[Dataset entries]

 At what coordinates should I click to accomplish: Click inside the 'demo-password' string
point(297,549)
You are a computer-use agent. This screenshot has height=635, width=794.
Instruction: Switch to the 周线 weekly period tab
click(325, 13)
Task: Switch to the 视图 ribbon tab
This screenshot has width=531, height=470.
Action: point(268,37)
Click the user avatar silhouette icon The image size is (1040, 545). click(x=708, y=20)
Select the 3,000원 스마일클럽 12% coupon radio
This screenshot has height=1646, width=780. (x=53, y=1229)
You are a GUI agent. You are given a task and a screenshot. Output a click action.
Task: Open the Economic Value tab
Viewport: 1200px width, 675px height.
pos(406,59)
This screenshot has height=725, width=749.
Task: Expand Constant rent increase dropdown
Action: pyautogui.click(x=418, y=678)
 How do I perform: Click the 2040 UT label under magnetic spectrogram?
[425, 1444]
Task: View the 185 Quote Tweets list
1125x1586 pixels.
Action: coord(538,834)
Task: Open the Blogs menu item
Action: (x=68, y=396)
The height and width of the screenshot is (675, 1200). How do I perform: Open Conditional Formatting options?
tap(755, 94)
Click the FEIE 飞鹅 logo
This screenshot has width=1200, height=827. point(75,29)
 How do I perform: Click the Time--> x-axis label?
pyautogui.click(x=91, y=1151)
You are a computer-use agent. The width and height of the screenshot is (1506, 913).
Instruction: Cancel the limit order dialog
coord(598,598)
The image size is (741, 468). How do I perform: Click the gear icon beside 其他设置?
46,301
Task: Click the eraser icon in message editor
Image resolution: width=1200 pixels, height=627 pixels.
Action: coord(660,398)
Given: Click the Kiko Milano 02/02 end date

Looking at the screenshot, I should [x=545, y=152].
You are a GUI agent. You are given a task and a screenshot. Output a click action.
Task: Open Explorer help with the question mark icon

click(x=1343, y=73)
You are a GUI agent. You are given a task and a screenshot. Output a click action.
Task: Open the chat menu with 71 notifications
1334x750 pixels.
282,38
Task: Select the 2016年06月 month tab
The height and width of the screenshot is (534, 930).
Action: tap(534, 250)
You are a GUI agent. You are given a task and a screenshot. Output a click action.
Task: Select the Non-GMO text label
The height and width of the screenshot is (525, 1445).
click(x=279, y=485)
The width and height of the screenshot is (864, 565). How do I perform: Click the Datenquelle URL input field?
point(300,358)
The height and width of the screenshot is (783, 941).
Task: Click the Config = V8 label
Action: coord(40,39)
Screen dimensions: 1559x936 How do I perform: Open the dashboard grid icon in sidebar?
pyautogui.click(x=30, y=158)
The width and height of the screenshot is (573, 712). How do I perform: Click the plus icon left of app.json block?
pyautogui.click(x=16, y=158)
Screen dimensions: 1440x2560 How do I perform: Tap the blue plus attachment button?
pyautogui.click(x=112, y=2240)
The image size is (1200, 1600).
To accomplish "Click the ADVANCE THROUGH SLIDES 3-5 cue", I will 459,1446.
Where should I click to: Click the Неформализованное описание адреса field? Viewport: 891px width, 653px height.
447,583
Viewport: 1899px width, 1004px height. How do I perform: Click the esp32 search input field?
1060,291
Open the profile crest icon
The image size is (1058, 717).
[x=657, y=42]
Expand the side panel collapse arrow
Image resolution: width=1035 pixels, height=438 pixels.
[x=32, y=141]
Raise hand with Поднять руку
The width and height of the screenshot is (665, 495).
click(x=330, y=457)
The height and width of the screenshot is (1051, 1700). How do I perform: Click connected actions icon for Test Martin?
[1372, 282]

— Problem requirements —
Every line in the data above that contains "computer" needs to be copied.

— Answer section —
You are a computer-use agent. This screenshot has height=635, width=794.
You are a computer-use agent. The width and height of the screenshot is (1506, 913).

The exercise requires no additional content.